Responsibility Allocated per Line
So, but then, if we care so much about not writing unnecessary code, why do we use lines of code as a metric, one might ask. There are multiple possible answers to this. One, because it is an easily trackable metric, that makes us feel good about ourselves as a metric of pseudo productivity. Two, we as humans (compared to AI), if we follow above average standards, know that whatever lines of count we see is probably optimized with natural evolution of the project, hence know how bigger project got relatively compared to previous iterations. Three, use it as a cautionary size metric; I can guarantee you no one is impressed by Unreal Engine 5.7 being 30+ million lines of code, rather everyone is "damn, I wish it was less, this is gargantuan and it'll be painful if I need to make changes". Because even the code you didn't write (dependency) is a liability and you are responsible for it.
But what is responsibility and how can you gauge it? Lack of clear lines make some people courageous with the code size; just like in the Sorites Paradox, if you add a single grain of sand, when would a mound of sand become a beach? So, how many lines of code is responsible behavior and how many is not; when it becomes irresponsible? To wrap our head around, we can start with extremes; it is relative by definition, so let's define limit for it, 1 day. For the concepts you are familiar with, can you be sure of what single line of code does and be responsible for it? That is most certainly a yes. Can you say the same thing for 30 million lines of code? Absolutely not. So, there are actually limits on how much stuff you can be responsible of.
And that is probably variable, it certainly depends on familiarity, project scope, programming expertise, stress levels, whether you are sleep deprived or not, environment, yadda yadda. Then, for the task at hand, you are allocating different amounts of responsibility depending on the importance of the task. So, we can't gauge it exactly, but we can say this. You have unknown total amounts of responsibility you have available in a given time frame, that you can allocate per line basis depending on importance of the line. So, the real question is, do RAPL (responsibility allocated per line) scale similar to KLOC when AI tools are used?
Responsibility Stretched Thin
With so many lines produced by AI tools, your responsibility allocation is stretching thin as a result. Leftover time from not actually writing the code, or only using AI on stuff you have expertise with might improve your responsibility allocation efficiency. But it is still there, there is a limit, there is a line somewhere there that you don't know, when crossed, will result in degraded output for everything that shares the same allocation pool for given timeframe with similar allocation parameters.
So then the question becomes, do people overplay their responsibility allocation efficiency when using agentic workflows to the highest productivity? When the result you produce is suboptimal, or possibly wrong, or unmaintainable by the current tools, can we really call it productivity? I don't think so.

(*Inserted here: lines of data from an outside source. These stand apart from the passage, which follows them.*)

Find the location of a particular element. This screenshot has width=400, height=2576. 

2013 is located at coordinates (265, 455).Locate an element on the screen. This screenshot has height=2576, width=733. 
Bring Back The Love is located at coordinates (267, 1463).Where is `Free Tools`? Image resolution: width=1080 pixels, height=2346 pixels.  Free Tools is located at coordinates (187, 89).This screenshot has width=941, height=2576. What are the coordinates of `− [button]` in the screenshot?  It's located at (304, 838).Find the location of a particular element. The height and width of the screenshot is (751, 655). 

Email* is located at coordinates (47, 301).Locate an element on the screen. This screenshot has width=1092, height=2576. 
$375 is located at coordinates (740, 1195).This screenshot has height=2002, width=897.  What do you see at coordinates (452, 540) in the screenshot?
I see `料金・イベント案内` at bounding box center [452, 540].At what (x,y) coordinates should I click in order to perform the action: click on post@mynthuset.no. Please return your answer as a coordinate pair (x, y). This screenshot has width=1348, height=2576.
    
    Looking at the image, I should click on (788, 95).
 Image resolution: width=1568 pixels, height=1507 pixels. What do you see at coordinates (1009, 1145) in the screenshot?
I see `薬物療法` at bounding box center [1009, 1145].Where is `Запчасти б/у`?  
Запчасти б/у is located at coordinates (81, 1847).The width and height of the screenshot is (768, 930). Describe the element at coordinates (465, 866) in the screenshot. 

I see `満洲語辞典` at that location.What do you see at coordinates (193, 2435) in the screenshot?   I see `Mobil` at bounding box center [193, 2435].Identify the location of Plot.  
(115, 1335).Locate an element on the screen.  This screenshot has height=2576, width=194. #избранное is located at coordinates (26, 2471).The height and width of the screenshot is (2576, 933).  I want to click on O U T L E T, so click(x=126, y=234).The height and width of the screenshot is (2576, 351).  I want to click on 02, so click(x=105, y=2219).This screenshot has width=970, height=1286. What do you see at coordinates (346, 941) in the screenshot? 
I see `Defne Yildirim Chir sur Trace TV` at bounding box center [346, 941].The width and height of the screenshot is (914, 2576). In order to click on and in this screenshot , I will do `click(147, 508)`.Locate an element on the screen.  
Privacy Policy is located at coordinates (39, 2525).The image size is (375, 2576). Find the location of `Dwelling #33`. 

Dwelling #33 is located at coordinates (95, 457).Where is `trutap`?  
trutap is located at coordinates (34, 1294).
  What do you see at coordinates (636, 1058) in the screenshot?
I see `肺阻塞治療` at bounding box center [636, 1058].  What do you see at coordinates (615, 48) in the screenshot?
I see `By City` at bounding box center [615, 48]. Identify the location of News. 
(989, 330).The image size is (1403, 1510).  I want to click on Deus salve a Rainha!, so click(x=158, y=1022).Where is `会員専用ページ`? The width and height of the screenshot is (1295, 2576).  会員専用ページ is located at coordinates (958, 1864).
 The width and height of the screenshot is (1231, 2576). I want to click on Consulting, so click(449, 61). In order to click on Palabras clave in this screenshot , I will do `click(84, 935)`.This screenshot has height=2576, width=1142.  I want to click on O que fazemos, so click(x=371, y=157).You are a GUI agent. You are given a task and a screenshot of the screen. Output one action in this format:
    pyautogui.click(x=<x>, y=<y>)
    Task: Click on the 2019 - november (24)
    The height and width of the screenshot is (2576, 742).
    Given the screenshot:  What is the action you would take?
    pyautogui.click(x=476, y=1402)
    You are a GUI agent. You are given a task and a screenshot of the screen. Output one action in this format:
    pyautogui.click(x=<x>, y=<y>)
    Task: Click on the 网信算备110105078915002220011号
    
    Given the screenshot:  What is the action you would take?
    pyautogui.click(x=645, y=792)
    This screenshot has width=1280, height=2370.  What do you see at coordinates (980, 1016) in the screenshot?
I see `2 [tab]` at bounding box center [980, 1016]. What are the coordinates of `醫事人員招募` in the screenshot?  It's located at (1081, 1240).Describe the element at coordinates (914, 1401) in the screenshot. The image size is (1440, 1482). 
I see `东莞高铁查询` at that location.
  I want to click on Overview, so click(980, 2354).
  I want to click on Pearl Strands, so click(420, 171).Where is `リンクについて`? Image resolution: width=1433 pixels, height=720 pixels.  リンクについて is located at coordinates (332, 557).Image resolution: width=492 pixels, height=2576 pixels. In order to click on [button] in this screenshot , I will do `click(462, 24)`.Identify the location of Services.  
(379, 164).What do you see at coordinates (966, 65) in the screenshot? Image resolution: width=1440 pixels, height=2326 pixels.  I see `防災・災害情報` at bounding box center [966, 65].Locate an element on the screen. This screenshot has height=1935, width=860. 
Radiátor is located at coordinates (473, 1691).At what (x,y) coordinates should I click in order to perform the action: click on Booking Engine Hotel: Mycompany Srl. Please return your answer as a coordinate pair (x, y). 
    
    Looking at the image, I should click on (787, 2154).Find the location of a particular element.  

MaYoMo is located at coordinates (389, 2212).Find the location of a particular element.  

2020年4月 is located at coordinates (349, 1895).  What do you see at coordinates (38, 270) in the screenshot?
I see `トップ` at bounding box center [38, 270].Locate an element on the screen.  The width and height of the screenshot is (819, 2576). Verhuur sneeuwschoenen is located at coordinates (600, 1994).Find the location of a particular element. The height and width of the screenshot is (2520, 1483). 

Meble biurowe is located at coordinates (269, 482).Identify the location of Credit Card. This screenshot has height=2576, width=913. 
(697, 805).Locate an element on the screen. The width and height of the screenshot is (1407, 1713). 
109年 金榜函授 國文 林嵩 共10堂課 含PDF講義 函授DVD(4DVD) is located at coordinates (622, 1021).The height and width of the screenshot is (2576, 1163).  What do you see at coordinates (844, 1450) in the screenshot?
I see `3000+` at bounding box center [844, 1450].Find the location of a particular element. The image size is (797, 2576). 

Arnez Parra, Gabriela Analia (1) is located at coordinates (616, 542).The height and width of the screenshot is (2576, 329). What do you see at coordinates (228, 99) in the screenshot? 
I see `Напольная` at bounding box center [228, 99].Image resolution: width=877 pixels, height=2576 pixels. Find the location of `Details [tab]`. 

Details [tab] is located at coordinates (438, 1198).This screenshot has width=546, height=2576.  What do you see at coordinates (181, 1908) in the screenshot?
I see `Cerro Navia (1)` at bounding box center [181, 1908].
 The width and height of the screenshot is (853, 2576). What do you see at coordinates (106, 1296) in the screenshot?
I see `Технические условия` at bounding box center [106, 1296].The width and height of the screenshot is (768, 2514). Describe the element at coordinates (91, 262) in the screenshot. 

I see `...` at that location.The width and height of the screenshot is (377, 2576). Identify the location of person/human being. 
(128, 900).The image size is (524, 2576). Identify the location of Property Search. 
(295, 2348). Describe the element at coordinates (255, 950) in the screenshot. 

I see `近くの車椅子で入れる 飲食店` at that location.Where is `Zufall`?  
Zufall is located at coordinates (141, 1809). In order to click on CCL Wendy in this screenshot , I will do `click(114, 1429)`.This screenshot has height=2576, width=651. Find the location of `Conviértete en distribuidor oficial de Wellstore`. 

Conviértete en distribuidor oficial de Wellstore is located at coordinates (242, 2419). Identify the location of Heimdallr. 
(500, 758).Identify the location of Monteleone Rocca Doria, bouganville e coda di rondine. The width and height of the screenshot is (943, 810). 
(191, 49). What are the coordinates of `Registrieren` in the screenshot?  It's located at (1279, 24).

As Alperen Keleş put it in his article last year, verifiability is the limit. Because, how can you be responsible of something if you can't verify it? For some tasks, AI results in better output than others, but you can't know for sure without verifying it. Even with rigorous testing, the process is not comparable to a human producing software. Because humans iterate the solution while AI approximates to the solution. Even when AI iterates complex problems, it still approximates in the smaller steps it takes during the iteration. As long as you can't verify it automatically, it is practical equivalent of infinite monkey theorem. It can produce good results; but as long as you have to verify it, you are limited by your own observational capabilities.
To Err is Human
I know many people disagree with this, they'll point out that humans also make mistakes. To err is human, that I agree; but timeline behind those are different. When a human that is expert in their craft makes a mistake, there is still an iterative process behind it. It is a "mis"take, it is an outlier, it is unexpected. So, can we really attach same traits to AI making mistakes and say that humans making mistakes is equivalent to AI making mistakes? They don't have the same process, their "mis"takes are not outliers, because it is not result of an iterative process, it just approximated to a wrong solution. That's a different definition for the word mistake. Hence humans are needed in the loop, to verify the mistakes of AI.
Humans do make mistakes, so humans use many verification methodologies to reduce the outliers. Can you use same methodologies to verify output of AI? Yes, indeed. But note something, you are still responsible for it, now you are responsible for making sure you test its output rigorously; you just pushed your responsibility around and allocated it differently. But how many people do you think actually do that properly? I'm sure many people don't follow complicated automated testing methodologies. They just do TDD, that's if you are lucky. (For the record, I don't believe in TDD, but that's irrelevant.)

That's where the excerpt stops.